I've tried with earbuds ıt does not make problem. but ı need to fix this with open air speakers.
That's a difficult problem. Might even be physically impossible to solve in general. Even career professional audio engineers have trouble with it outside of a strictly controlled environment. So don't be surprised if you can't do it either.
The trouble is that the air itself *is* a signal path, that you can't turn off. It's always there, always connected, and pretty much never a clear, transparent channel. There are always distortions.
So to make "Echo Cancellation" work (technical term), you have to know what those distortions are - which depend on absolutely everything! - make your processing to do exactly that, and *then* subtract the processed speaker signal from the mic. If you move something - anything at all, by even the slightest amount - then that distortion changes and the processing has to adapt.

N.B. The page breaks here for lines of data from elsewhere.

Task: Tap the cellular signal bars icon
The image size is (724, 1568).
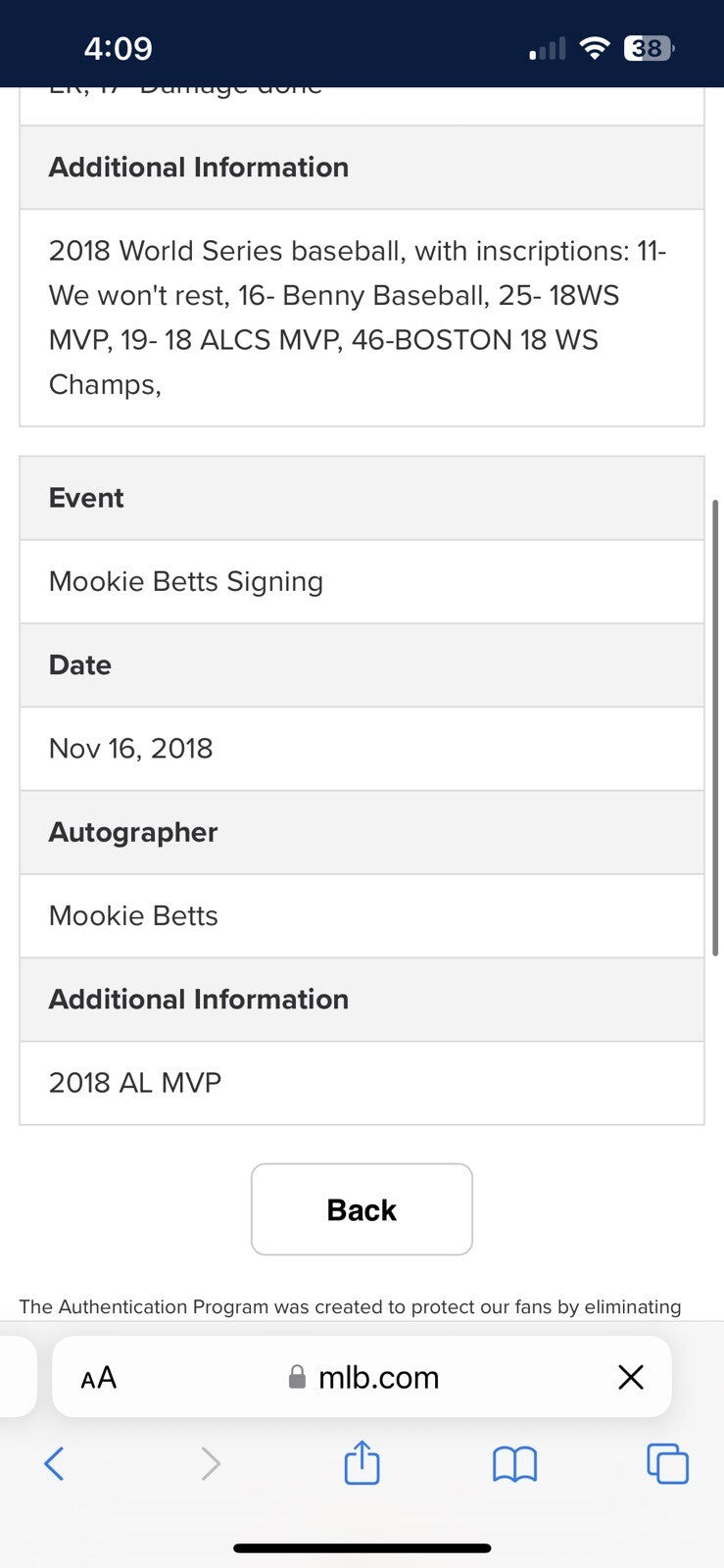Action: coord(548,49)
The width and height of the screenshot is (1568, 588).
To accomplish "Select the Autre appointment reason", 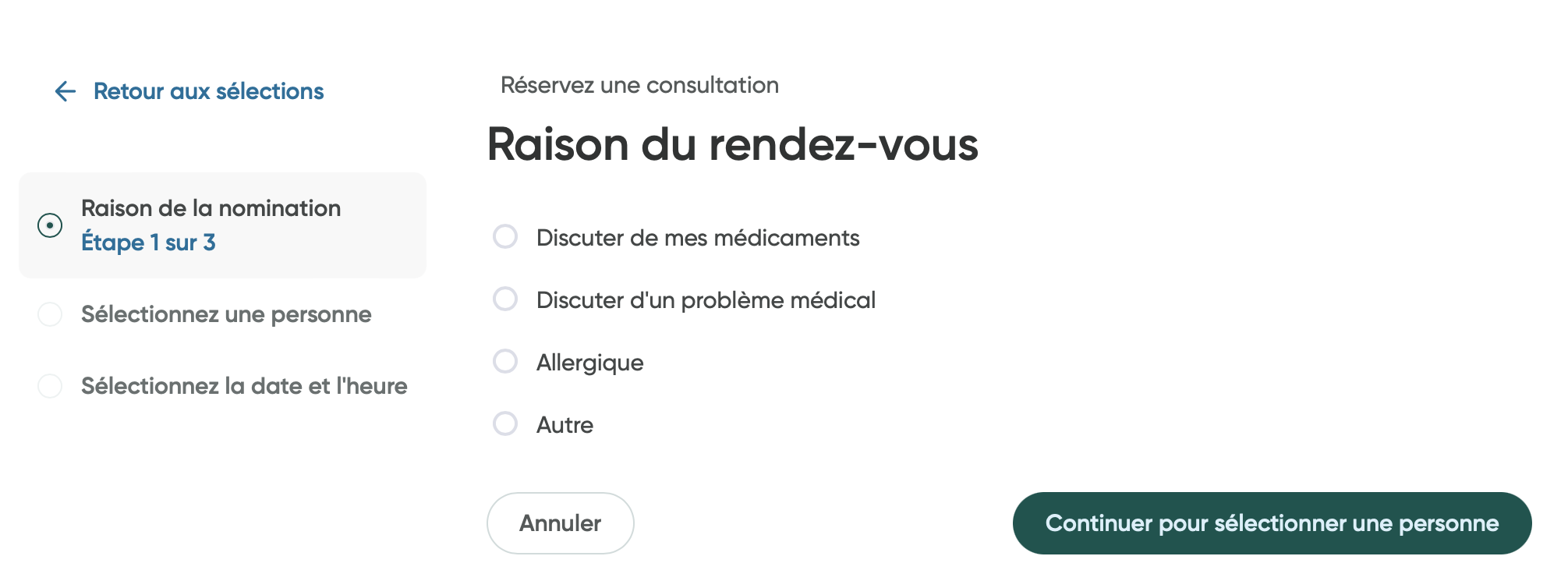I will coord(505,423).
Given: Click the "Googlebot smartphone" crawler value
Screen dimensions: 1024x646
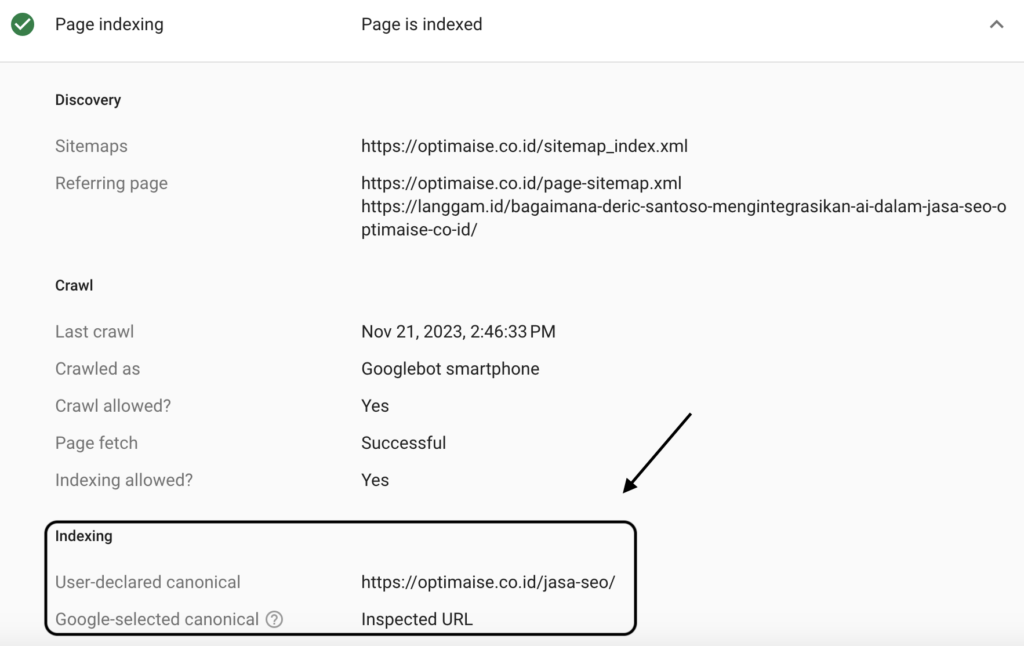Looking at the screenshot, I should coord(450,368).
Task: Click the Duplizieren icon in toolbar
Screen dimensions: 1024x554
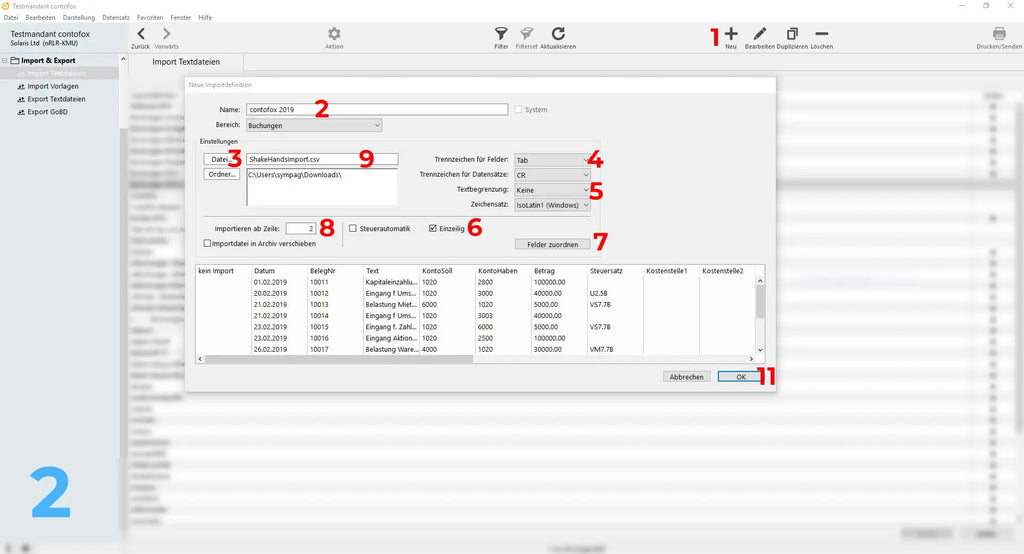Action: (792, 34)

For a speakerphone, whether sitting on a conference table or built into your smartphone, the mic and speaker are so close together and both fixed to the same rigid chunk of material, that the effects are predominantly related to the transducers themselves and the immediate space around them. By the time you get out to the distance that you normally control things in, the effects are a small enough percentage that the processing can (usually) listen for and adapt by that much. But it's still not a universal thing by any stretch of the imagination.
If the mic and speaker can move relative to each other, or if things are changing acoustically relatively close to them compared to the distance between, then you can't use Echo Cancellation. This is probably why OBS doesn't have it: it'll be useless anyway for the people who need it. You have to fall back on the old hard and fast rule of live sound in general, which is, "NEVER put a significant signal in the air, where your mics are."
For a live concert, they're often running right on the edge of that rule. If you occasionally hear a brief shriek, that's because they went just slightly over and had to pull it back quickly. If there's a significant delay involved, like through a general-purpose computer's audio system, then that shriek becomes a discrete echo.